### OBJECTIVE 1
Summarize the review of the House and Farm Fair below in two sentences.
### OBJECTIVE 2
For the review of the House and Farm Fair below, state whether each statement agrees with it, answering yes or no and quoting the words that decide it: (a) The writer attended a school experience at Mrs Fox's schoolhouse. (b) The cows stood opposite the food stalls. (c) The website reports that more than 4000 people were at the fair.

### READING PASSAGE
- - -
Step back in time and experience days of old with your family.
My friend and I arrived for the House and Farm Fair just as the gates opened and we were surprised at how much interest it had gathered – there was a huge line even five minutes past ten. On the website, there is a notice saying that there were more than 4000 people at the fair!
We were not too sure what to expect but it’s safe to say that we enjoyed every minute there! I would recommend making it a half or full day outing; my friend and I only had two hours, so we rushed around trying to experience everything. You can choose to pack a picnic or buy your lunch from the food stalls and sit down on the haybale picnic tables or borrow a picnic mat and sit on the grass. Don’t forget your hats and sunscreen!
There were many different attractions to keep you and your family entertained for hours. Coming down the path, we were met by the delicious smell of sizzling sausages and BBQed meat. Perhaps slightly ironically, opposite the food stalls were a small herd of cows which you could feed hay to and pet.
Besides the cows, was Mrs Fox’s schoolhouse where you could sign up for a school experience from the 1880s. I, unfortunately, did not have the time to attend but Mrs Fox was standing outside the door waiting for her students.
Further down was a petting zoo that garnered much attention from both kids and adults. There were goats that were enjoying being fed and little ducklings that waddled around happily. Close to the petting zoo, a crowd had gathered around a demonstration of a man using a whip and it was very exciting to hear the loud crack of the whip as he explained the different ways to use it.
- - -
### SUPPLIED INFORMATION
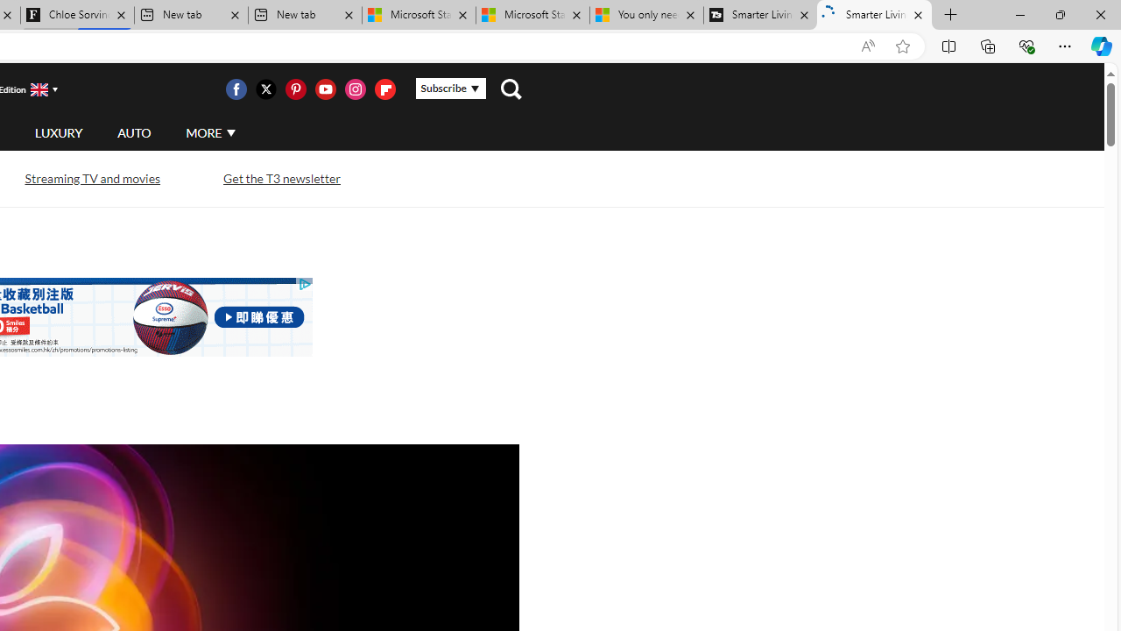 The height and width of the screenshot is (631, 1121). Describe the element at coordinates (384, 88) in the screenshot. I see `'Visit us on Flipboard'` at that location.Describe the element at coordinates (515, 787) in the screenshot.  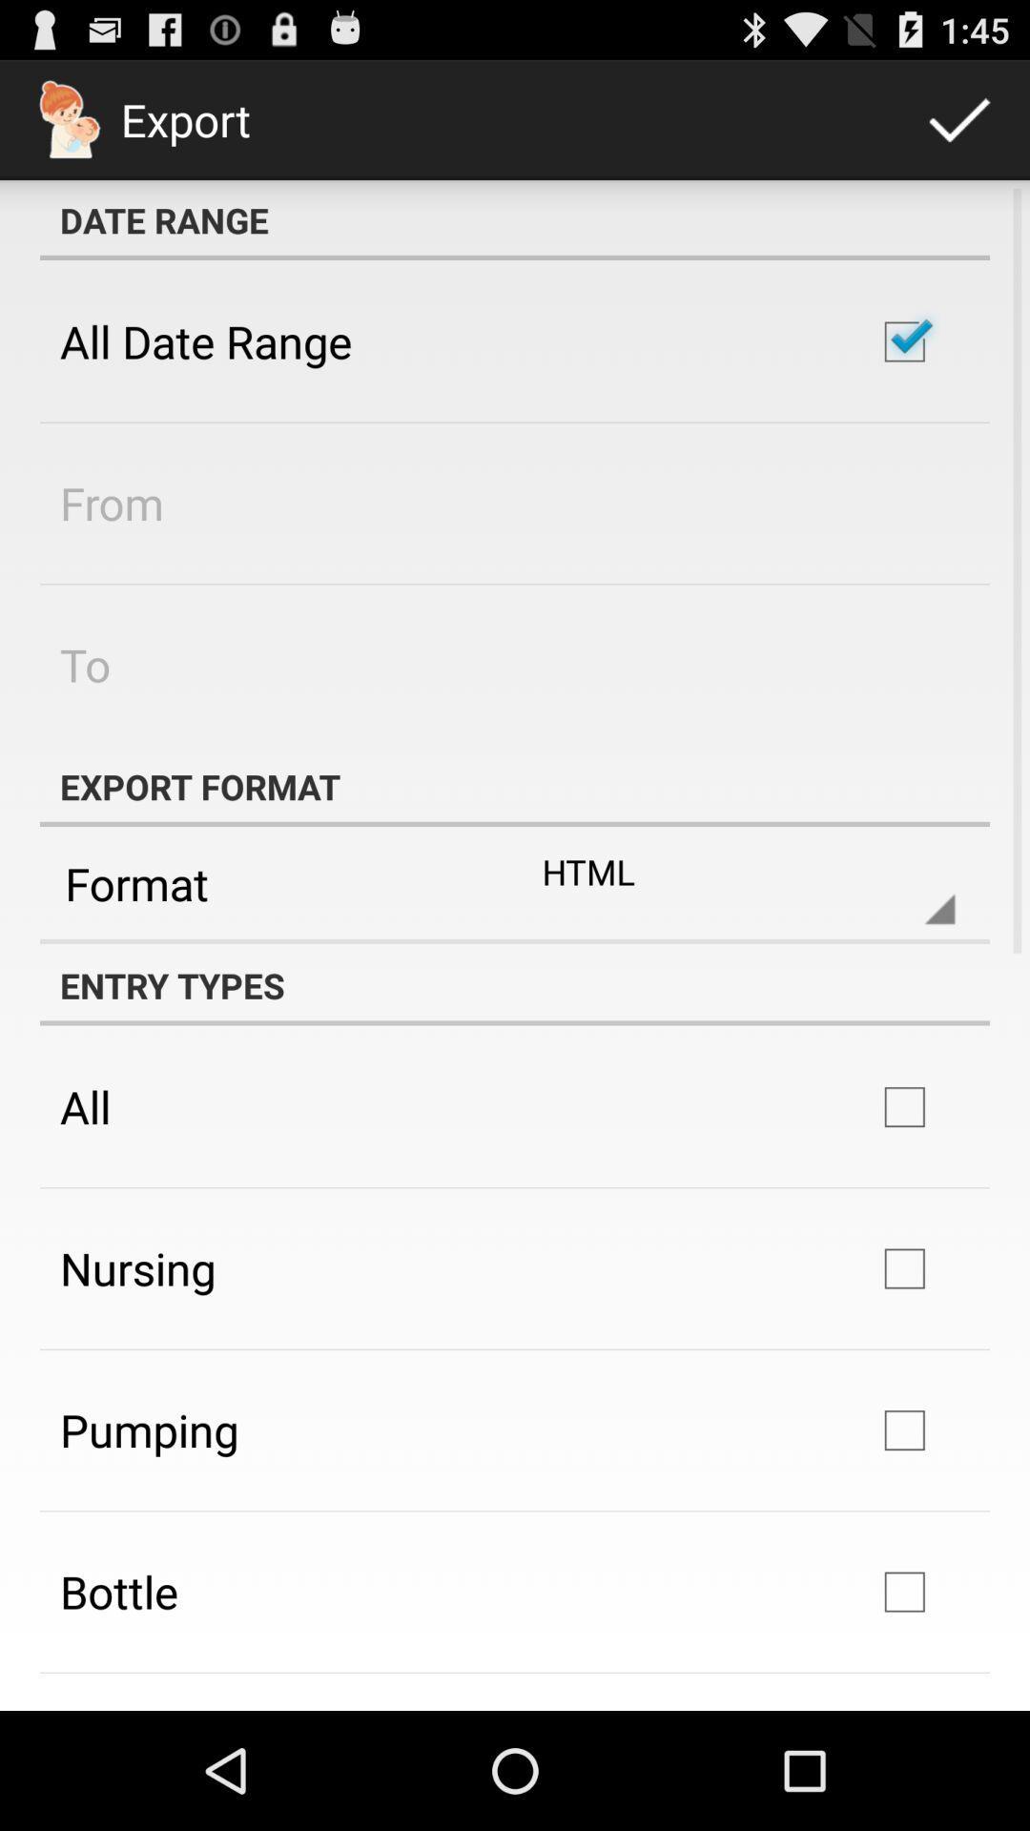
I see `the export format app` at that location.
- - -
### COMPLETE RESPONSE 1
The writer and a friend arrived at the House and Farm Fair as the gates opened and found a huge line. They enjoyed every minute of their two-hour visit, which took in food stalls, cows to feed and pet, Mrs Fox's 1880s schoolhouse, a petting zoo with goats and ducklings, and a whip demonstration, though the writer recommends making it a half or full day outing.

### COMPLETE RESPONSE 2
(a) No: "I, unfortunately, did not have the time to attend"
(b) Yes: "opposite the food stalls were a small herd of cows"
(c) Yes: "On the website, there is a notice saying that there were more than 4000 people at the fair"